Aging of natural and acquired immunity of mice. I. Decreased natural killer cell function and hybrid resistance.

Abstract

Two "natural resistance" functions, natural killer (NK) cell activity against YAC-1 lymphoma cells and rejection by irradiated mice of parental-strain or H-2 allogeneic bone marrow cell grafts (hybrid or allogeneic resistance) were compared in mice at ages between 10 weeks and 26 months. NK cell numbers, as assessed by target-binding cells, decreased to one-half that of young mouse spleen cells, whereas NK lytic function was much more depressed. Hybrid, but not allogeneic, resistance to marrow grafts was weakened by 17 months of age. The immunogenicity of marrow stem cells of old Fl hybrid mice had not changed. The interferon inducer polyinosinic:polycytidylic acid (pI:pC) restored hybrid resistance to marrow grafts but only weakly boosted NK cell function in old mice. Incubation of spleen cells of old mice with beta interferon resulted in a weak boosting of NK cell activity.

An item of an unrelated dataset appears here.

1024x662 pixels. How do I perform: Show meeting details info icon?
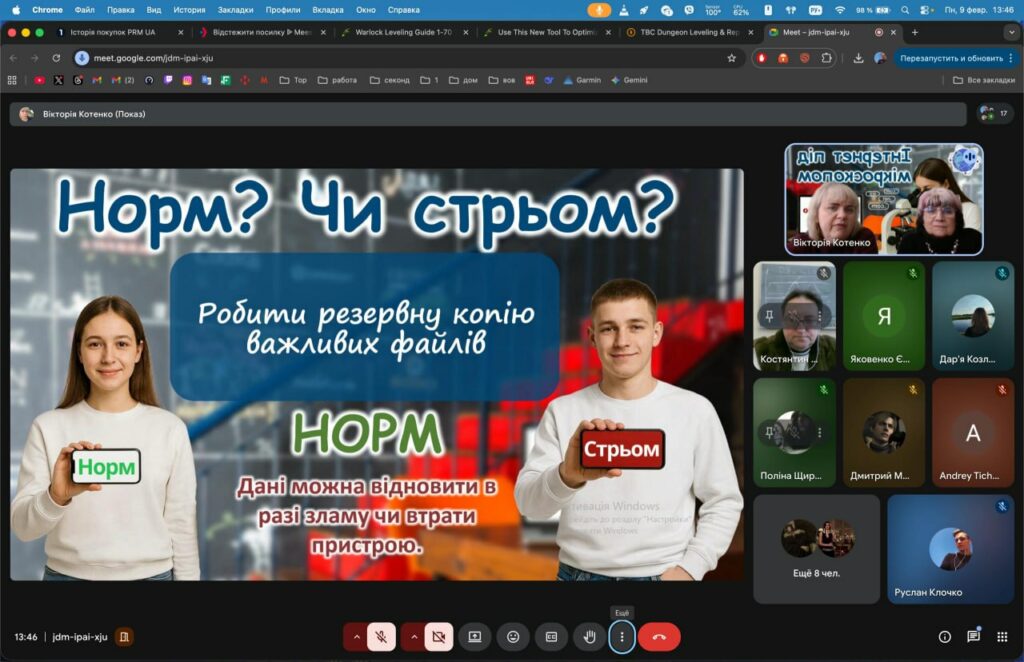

No cells capable of inhibiting NK cell function were detected in the spleens of old mice. These findings in old mice were similar to findings in young mice treated with 89Sr, with the exceptions that both hybrid and allogeneic resistance to marrow grafts are defective in 89Sr-treated mice and pI:pC failed to restore hybrid resistance in mice treated with 89Sr. This loss of "natural resistance" by aged mice, perhaps mediated by marrow-dependent effector cells, can partially explain the increased incidence of tumors in aging populations.